We also studied seventy-seven healthy age- and sex-matched controls (HC).
2.1. Determination of Oxidative Stress Parameters. Whole blood was collected in vacutainer tubes containing ethylene-diaminetetraacetic acid (EDTA) (Becton Dickinson & Co., Rutherford, NJ, USA). Blood sample was centrifuged at 2500 rpm for 5 minutes to obtain serum for the detection of Co[Q.sub.10], MDA, and anti-oxLDL. Plasma was used to measure PAO and ROS. An aliquot of whole blood was used for detection of GSTot, GSSG, and GSH.
2.1.1. Coenzyme [Q.sub.10]. Co[Q.sub.10] was determined by isocratic HPLC and UV detection. Co[Q.sub.10] is released by protein precipitation and concentrated by solid phase extraction.

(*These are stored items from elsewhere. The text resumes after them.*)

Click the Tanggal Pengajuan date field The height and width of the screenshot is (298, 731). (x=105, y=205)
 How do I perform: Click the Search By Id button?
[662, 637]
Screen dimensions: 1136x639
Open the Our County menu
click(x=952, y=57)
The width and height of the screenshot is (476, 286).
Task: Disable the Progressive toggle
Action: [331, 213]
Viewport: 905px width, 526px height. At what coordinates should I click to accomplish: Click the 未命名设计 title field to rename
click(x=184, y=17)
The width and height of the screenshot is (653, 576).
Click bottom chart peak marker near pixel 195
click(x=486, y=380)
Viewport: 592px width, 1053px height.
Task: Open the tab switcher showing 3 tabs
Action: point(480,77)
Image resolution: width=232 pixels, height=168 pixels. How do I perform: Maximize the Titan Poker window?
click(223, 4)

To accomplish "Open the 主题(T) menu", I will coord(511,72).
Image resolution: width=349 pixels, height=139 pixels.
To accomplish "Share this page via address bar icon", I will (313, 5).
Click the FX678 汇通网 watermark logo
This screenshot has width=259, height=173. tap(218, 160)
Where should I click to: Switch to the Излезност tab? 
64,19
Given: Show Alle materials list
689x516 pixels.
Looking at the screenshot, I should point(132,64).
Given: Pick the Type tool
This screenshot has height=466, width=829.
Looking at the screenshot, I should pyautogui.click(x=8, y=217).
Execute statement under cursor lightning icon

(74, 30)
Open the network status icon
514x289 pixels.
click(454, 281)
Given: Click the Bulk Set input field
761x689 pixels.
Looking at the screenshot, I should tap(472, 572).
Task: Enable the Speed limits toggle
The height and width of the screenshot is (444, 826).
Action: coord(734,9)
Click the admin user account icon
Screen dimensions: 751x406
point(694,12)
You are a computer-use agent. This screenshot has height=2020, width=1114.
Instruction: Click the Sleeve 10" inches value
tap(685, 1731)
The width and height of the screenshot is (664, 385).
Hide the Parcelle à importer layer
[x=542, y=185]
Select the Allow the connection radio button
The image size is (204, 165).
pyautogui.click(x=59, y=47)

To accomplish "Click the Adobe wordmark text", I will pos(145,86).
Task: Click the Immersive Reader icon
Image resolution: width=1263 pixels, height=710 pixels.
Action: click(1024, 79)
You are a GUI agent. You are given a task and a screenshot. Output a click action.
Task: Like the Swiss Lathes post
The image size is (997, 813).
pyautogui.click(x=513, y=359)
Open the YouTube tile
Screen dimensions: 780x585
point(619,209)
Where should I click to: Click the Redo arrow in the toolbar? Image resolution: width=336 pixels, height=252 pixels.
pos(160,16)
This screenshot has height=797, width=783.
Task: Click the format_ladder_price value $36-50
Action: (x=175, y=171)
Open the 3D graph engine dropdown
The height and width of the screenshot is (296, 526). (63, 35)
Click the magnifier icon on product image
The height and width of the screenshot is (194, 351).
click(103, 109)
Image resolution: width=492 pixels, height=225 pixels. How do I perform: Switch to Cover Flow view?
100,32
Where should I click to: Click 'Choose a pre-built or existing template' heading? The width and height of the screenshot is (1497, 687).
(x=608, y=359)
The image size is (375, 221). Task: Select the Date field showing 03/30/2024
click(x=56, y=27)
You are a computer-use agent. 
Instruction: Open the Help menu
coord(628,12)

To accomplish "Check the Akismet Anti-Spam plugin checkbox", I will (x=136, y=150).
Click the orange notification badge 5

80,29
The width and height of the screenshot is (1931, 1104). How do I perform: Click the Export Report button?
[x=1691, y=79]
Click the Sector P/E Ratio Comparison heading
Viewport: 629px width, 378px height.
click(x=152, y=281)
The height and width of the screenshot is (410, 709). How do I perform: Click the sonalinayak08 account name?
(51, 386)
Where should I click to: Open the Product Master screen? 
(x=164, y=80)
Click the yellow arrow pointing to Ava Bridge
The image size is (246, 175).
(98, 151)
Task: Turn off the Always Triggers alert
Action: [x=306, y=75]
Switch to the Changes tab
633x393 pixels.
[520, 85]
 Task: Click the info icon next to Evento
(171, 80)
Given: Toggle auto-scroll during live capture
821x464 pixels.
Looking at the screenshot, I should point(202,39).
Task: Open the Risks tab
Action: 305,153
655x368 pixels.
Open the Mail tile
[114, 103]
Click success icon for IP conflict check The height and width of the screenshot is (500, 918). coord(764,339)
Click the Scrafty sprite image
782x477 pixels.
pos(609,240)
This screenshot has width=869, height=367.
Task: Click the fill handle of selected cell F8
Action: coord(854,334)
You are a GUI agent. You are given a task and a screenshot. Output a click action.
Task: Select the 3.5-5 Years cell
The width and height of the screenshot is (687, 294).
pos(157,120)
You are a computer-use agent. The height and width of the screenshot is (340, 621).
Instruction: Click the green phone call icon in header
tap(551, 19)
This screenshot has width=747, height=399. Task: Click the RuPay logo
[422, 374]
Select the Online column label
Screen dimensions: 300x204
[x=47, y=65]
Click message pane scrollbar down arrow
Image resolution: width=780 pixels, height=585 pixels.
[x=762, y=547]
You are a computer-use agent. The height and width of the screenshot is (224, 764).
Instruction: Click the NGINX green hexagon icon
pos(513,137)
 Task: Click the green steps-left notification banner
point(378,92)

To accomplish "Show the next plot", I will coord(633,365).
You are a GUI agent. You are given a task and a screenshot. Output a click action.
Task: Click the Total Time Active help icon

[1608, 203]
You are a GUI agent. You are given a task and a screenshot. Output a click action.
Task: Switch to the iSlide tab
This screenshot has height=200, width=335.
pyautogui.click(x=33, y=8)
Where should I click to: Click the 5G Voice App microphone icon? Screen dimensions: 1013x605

2.1.2. Malondialdehyde. Malondialdehyde (MDA) was determined by isocratic HPLC and fluorescence detection. Sample preparation is based on a protein precipitation step, followed by derivatisation. The resulting fluorophore is specific and detectable at very low levels.
2.1.3. Glutathione. Glutathione (GSTot), in its reduced (GSH) and oxidized (GSSG) form, was measured by HPLC with fluorescence detection. Sample preparation is based on protein precipitation and derivatisation. After precipitation, the sample is split into two portions. One aliquot is derivatised immediately for the determination of GSH; the second aliquot is reduced chemically before derivatisation, which leads to the detection of both oxidized and reduced glutathione. Inclusion of an internal standard minimizes any analytical variation.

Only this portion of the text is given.